It is February 2021. The tech industry is reeling from the twin shocks of the theft of FireEye’s red team tools and the SolarWinds Orion supply chain attack. Based on what we presently know, these campaigns were state-sponsored attacks against public and private institutions of strategic importance to the United States. However, it was also an opportunity for attackers to achieve persistence in the environments of thousands of organizations. We anticipate that 2021 will have many more announcements and unwelcome discoveries surrounding credential spills. In the meantime, what we already know makes it clear that credential stuffing will remain an enormous risk to organizations of all types.
We collected the data in this report to gain a sense of the relationship between three aspects of the ecosystem surrounding stolen credentials: theft, sale, and fraud use. Over the last few years, security researchers at F5 and elsewhere have identified credential stuffing as one of the foremost threats. In 2018 and 2019, the combined threats of phishing and credential stuffing made up roughly half of all publicly disclosed breaches in the United States. In other words, stolen credentials are so valuable that demand for them remains enormous, creating a vicious circle in which organizations suffer both network intrusions in pursuit of credentials and credential stuffing in pursuit of profits. Understanding the supply and demand sides of the market for stolen credentials is, therefore, key to contextualizing and understanding the enormity of the risk that cybercriminals present to organizations today.

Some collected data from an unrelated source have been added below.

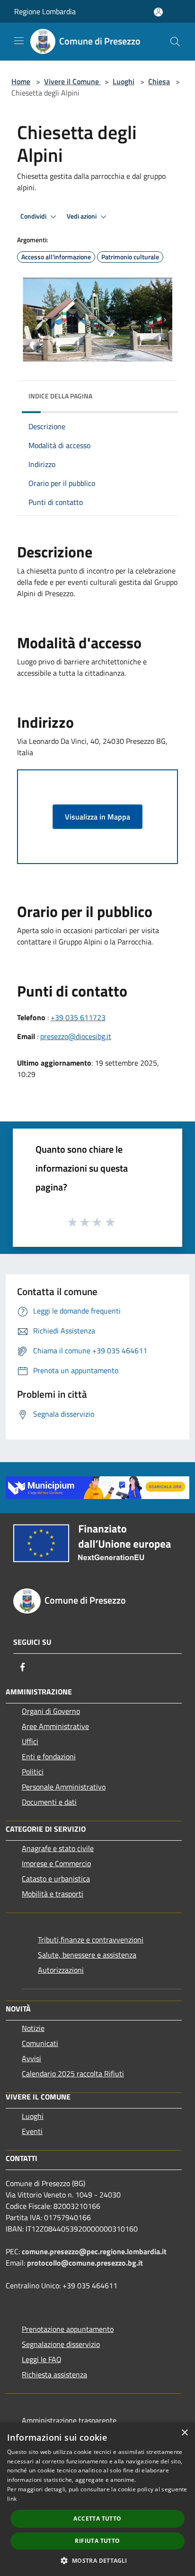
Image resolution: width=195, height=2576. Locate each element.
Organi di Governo (51, 1711)
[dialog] (97, 2499)
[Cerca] (175, 41)
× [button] (184, 2432)
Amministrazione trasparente (69, 2420)
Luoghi (123, 81)
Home (20, 81)
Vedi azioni (82, 216)
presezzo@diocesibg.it (75, 1036)
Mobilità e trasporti (52, 1893)
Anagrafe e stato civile (58, 1848)
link (12, 2499)
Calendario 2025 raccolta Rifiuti (73, 2073)
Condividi (34, 216)
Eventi (32, 2131)
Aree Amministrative (55, 1726)
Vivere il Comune (72, 81)
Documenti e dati (49, 1802)
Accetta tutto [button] (97, 2518)
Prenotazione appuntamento (68, 2329)
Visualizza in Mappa (97, 816)
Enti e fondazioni (49, 1756)
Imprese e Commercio (56, 1863)
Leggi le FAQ (42, 2359)
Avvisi (31, 2058)
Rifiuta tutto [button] (97, 2541)
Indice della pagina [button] (60, 396)
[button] (97, 2560)
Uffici (30, 1741)
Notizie (33, 2028)
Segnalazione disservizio (61, 2344)
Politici (33, 1771)
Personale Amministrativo (64, 1786)
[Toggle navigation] (19, 40)
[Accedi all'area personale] (158, 12)
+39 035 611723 (78, 1017)
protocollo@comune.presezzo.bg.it (85, 2262)
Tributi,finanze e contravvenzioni (90, 1939)
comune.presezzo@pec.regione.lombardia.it (94, 2251)
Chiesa (159, 81)
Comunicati (40, 2043)
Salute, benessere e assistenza (87, 1954)
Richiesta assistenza (54, 2374)
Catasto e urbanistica (56, 1878)
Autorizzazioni (61, 1970)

That is why, for 2021, we have renamed this the Credential Stuffing Report (prior versions of this report were titled the Credential Spill Report, published by Shape Security, now part of F5), in order to understand the entire lifecycle of credential abuse, and why we have dedicated so much time and effort to not just quantifying the trends around credential theft but to understanding the steps that cybercriminals take to adapt to and surmount enterprise defenses.
- The number of annual credential spill incidents nearly doubled between 2016 and 2020.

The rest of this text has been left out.